Tras el comentario sarcástico de Arthur, Lara sintió que le ardía el rostro.

—Los huérfanos necesitan el dinero mucho más que yo —replicó—. Necesitan gran cantidad de cosas que otra gente puede suministrarles con toda facilidad.

—He asumido la tarea de preservar la fortuna de la familia para las futuras generaciones —murmuró Arthur—. No para derrocharlo en niños sin padres.

—Muy bien —intervino de pronto Young, interrumpiendo la tensa discusión—. Si a todos les parece bien, partiré hacia Londres junto al doctor Slade, quien conocía al difunto conde desde su nacimiento. Veremos si hay algo de cierto en lo que dice ese hombre. —Dirigió a Lara una sonrisa tranquilizadora y añadió—: No se preocupe, milady. Estoy seguro de que todo saldrá bien.

 

Aliviada tras escapar de la presencia de los Hawksworth, Lara se encaminó hacia la vieja casita del guardabosque, que se encontraba a cierta distancia del castillo, según se seguía la orilla del río, bordeada de sauces. La casita distaba mucho de ser la construcción isabelina original, toda recubierta en madera, que había sido alguna vez utilizada como alojamiento para huéspedes y parientes de visita. Por desgracia, el interior lo había destruido el fuego el año anterior, cuando un visitante descuidado había volcado la lámpara de aceite e incendiado todo el lugar.

Ni Arthur ni Janet vieron motivo alguno para reparar la casita, y decidieron que tal como estaba era suficiente para Lara. Ella podía haberse puesto a merced de la generosidad de otros familiares, o incluso haber aceptado el ofrecimiento de su suegra para convertirse en su compañera de viaje, pero Lara valoraba mucho su intimidad. Era mejor quedarse cerca de los ambientes conocidos y de los amigos, a pesar de las incomodidades de la casita.
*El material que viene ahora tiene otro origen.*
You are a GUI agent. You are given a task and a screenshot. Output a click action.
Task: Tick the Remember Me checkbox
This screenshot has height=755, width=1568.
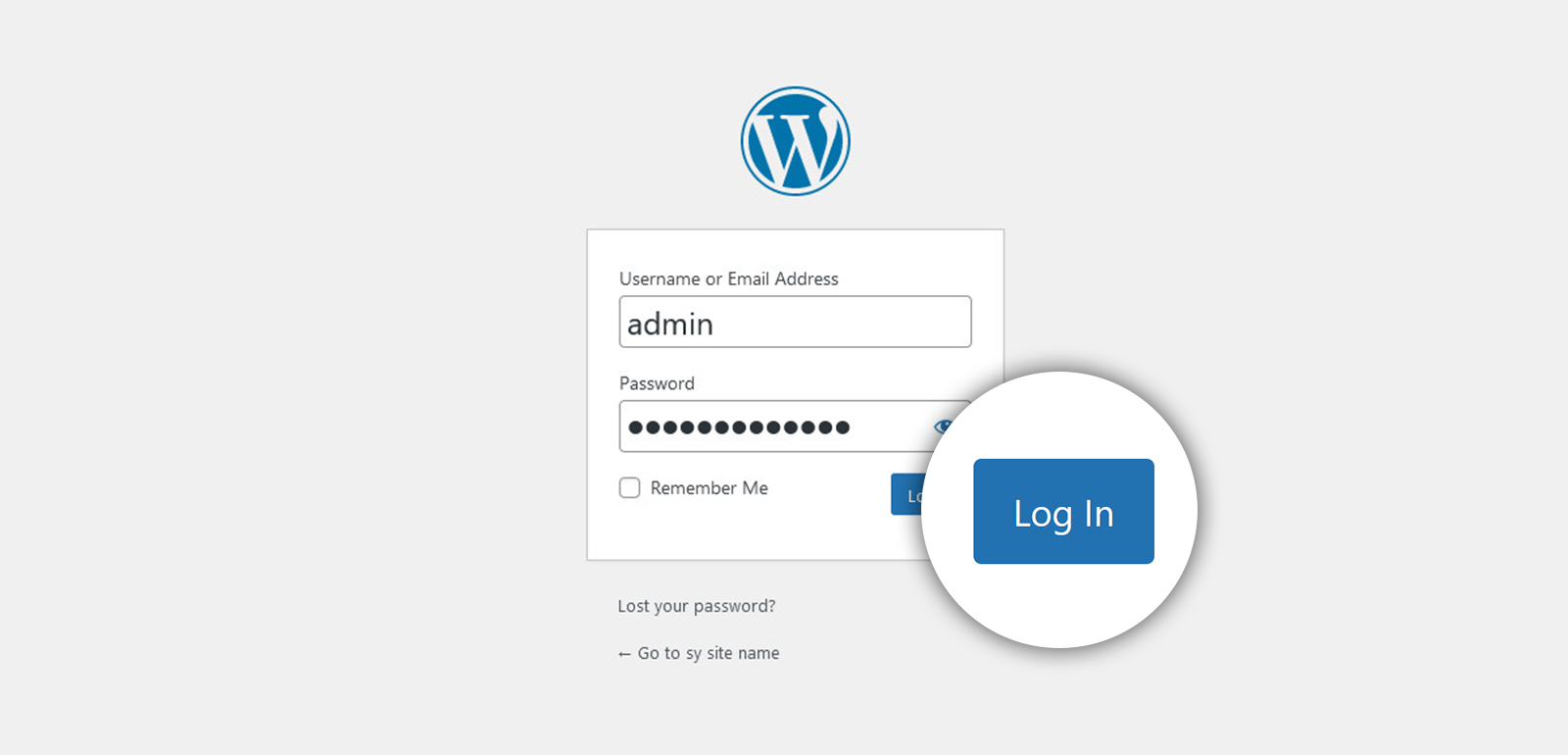click(629, 487)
Aquella vivienda de piedra era oscura y húmeda, y estaba impregnada de un olor a moho que ninguna limpieza a fondo podía eliminar. Era infrecuente que algún rayo de sol entrara por la única ventana batiente. Lara se había esforzado por hacer el lugar más habitable; había cubierto una de las paredes con una colcha hecha con retazos y colocado muebles que ya no querían en Hawksworth Hall. El sillón que había junto a la chimenea estaba adornado con una manta azul y roja, tejida por una de las niñas mayores del orfanato. Cerca del hogar se veía una salamandra tallada en madera, regalo de un anciano del pueblo que había asegurado que protegería la casita de todo daño.

A gusto con su soledad, Lara encendió una vela de sebo y se quedó allí de pie, junto a la chisporroteante y humeante luz. De improviso, sintió un violento escalofrío por todo el cuerpo.

Hunter… Vivo. No podía ser verdad, desde luego, pero la sola idea la llenaba de desasosiego. Fue hasta su angosto lecho, se arrodilló en el suelo y buscó debajo de los flejes chirriantes que sostenían el colchón. De allí sacó un paquete envuelto en tela, lo desató, y dejó a la vista un retrato enmarcado de su difunto esposo.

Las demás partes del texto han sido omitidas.